A delusion is a delusion. It is not a moment of misunderstanding; it is not a passing thought; it is not an odd experience that we check out with others (“Did you hear that?” “I’d like to see what you think of an idea I have.”); it is not an ‘issue’; it is not an idea or even a conviction up for debate; it is not assailable by either reason or evidence, and it is certainly not a spiritual experience preceding moral growth. And Erin, despite her training in and knowledge of science, and neuroscience at that, when ill is ill, when delusional is delusional, and when in that state she, like all the people who suffer from that illness that I know, seeks evidence to prove the belief, the delusional idea, the hallucinatory experience, and disprove the diagnosis, no matter the illogic of the quest.

And, away from treatment, off treatment, five or thirty-five years later, the delusion that returns is the same.

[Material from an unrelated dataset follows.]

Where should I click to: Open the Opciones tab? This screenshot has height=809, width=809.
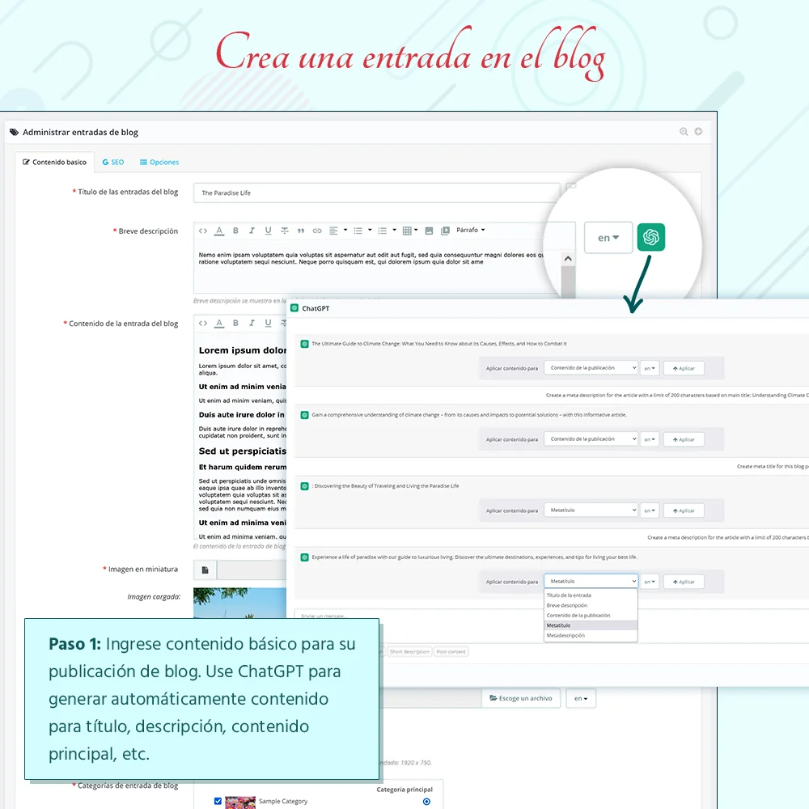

This latter phenomenon I have always found fascinating. Why the same delusion? Ultimately, I think, this is further prove of the illness being a brain problem. For surely if it were the mind, the open-source software, changing, growing, adapting with every input over those many years of life-experience, a delusion would refresh itself, would become more topical, more age specific. But it doesn’t. Which makes it, to me, more of a hardware problem, an illness for which the only effective treatment is medication. Offered of course within a family inclusive humane care system.